Well, when we say GitHub, we are talking about thousands of services. I don’t think we can pinpoint the overall operational failures to programming language choice. In my experience, these kind of issues are mostly caused by poor organizational architecture + poor project management. In GitHub’s case, I’m also confident to say the choice of infrastructure plays a much bigger role than Ruby.
Presumably they intended to entertain. There are absolutely companies running much more complex services with more users than Github but better uptime, so it's absolutely fair to call Github out on their failures. Github has at least an order of magnitude fewer users than something like Google or Facebook.
If your attitude is reflective of the attitude of anyone at Github, calling people entitled who dare complain about the site's downtime rather than taking responsibility and working to better it, it's no surprise that Github has so much downtime.
You’re being really mean. Do you work for GitHub? Or do you just have a habit of taking things too personally? “i bet you can’t do better!” is not how an adult responds to someone expressing their displeasure at the fact that the performance of a service that they / their org is almost certainly paying for is below their needs / expectations.
Damn right I couldn’t do better. I’m also not the massive highly paid and talented workforce of GitHub. Next time you whinge about your mechanic not fixing your car or your plumber not fixing your toilet, I’ll be right there in your ear calling you a spoilt brat for not just doing it your damn self.
100% we rely on others for goods and services, regardless of our ability to perform said service we are able to (and should be able to) judge it. Otherwise everyone would need to be an expert in everything.
In other words, I don't need to be a banana farmer to say a banana is rotten.
> You make it sound like you are better at running a system at this scale with so many users.
I don't care that the system scales to millions of people, my team is a dozen people, that's all I need something to do. And my downtime stats are far less that githubs, and they have never occurred during the working day.
Nobody denies scaling is hard, they simply deny scaling is necessary.
I took it totally differently (it was humerous, with a hint of irony I'd expect a Brit[0] to appreciate): that due to Github's lack of resilience, the poster has had to become resilient in their own daily practice.
I always think this should be an incident in itself - why did our status page not reflect the reality of a degraded service? It's so common that they don't, and something user-driven like DownDetector is often more reliable
I don't think an accurate and automated public status page is something any management would want. If it was accurate they wouldn't be able to lie to customers about the uptime. So I always suspect status pages are adjusted manually.

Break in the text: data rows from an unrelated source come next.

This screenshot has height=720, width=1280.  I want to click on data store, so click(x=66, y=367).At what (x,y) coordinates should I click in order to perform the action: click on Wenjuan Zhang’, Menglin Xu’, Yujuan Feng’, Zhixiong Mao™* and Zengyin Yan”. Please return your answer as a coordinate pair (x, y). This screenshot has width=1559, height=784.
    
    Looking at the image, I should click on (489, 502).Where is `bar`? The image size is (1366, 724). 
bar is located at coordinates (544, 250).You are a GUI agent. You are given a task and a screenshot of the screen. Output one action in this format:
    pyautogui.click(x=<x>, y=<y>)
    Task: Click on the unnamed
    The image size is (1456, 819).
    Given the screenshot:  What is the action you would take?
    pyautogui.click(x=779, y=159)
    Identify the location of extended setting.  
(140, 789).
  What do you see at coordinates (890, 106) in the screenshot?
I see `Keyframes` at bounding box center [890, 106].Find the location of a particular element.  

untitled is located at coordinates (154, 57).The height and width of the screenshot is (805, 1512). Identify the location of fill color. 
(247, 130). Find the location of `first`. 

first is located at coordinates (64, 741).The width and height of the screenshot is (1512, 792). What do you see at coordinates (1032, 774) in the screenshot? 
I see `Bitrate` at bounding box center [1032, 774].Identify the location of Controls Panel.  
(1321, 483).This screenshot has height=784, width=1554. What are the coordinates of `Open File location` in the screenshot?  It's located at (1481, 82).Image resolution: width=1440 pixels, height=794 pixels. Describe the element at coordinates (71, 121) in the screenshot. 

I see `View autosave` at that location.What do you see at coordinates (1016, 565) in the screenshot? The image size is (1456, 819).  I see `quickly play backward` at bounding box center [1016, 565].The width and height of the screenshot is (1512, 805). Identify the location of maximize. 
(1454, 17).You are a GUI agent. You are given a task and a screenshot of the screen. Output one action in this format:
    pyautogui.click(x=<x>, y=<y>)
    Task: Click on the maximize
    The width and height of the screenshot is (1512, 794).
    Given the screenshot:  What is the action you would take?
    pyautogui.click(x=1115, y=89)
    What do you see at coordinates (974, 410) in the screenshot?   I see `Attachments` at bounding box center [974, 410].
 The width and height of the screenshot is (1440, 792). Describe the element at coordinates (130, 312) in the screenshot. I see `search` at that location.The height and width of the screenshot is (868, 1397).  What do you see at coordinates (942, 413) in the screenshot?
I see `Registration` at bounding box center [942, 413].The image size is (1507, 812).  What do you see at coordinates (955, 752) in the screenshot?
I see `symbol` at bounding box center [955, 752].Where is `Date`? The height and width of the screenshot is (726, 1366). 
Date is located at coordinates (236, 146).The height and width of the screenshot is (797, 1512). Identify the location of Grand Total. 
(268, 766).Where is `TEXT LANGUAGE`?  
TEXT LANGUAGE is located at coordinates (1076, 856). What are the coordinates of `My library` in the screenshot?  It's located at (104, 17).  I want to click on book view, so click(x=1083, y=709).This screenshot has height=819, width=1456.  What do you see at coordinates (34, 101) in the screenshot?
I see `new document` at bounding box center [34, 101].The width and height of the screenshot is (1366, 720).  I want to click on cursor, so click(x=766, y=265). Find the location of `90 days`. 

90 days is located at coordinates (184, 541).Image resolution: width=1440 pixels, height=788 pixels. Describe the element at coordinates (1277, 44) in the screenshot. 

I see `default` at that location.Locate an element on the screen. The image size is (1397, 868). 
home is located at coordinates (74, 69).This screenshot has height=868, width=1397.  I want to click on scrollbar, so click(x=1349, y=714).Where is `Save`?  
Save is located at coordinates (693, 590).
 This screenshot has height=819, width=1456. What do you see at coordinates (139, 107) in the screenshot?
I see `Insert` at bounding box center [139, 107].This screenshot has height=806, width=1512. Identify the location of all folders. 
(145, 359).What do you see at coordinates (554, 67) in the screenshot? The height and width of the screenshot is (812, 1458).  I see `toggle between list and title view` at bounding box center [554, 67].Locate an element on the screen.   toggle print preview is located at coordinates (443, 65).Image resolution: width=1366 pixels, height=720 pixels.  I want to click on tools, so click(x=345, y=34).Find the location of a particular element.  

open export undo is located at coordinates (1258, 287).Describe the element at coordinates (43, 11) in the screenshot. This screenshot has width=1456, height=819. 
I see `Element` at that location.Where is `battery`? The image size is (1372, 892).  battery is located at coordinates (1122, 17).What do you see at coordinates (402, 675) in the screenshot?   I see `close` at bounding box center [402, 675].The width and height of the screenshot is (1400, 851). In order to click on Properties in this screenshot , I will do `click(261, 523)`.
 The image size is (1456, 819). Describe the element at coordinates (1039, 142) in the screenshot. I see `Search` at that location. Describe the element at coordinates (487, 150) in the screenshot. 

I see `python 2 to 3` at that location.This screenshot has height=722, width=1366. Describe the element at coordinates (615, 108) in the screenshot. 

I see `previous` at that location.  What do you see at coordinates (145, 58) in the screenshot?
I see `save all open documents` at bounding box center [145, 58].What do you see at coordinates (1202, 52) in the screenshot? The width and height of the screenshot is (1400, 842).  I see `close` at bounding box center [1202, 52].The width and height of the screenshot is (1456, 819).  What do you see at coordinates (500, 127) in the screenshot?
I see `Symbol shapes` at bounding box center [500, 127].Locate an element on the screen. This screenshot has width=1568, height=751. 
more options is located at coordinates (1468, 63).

That's exactly what happens. How we need to respond though is by not linking to status pages hosted by that party, instead we should be linking to a StatusGator or DownDetector page as a 'source of truth'.
I recently set up a status page for the services I run on my pi. The idea was to get some insights and apply experience at work.
My experience now tells me what we really need first is a solid alerting system, the status page can't be trusted. It's a PR tool (a useful one), not a sysadmin tool.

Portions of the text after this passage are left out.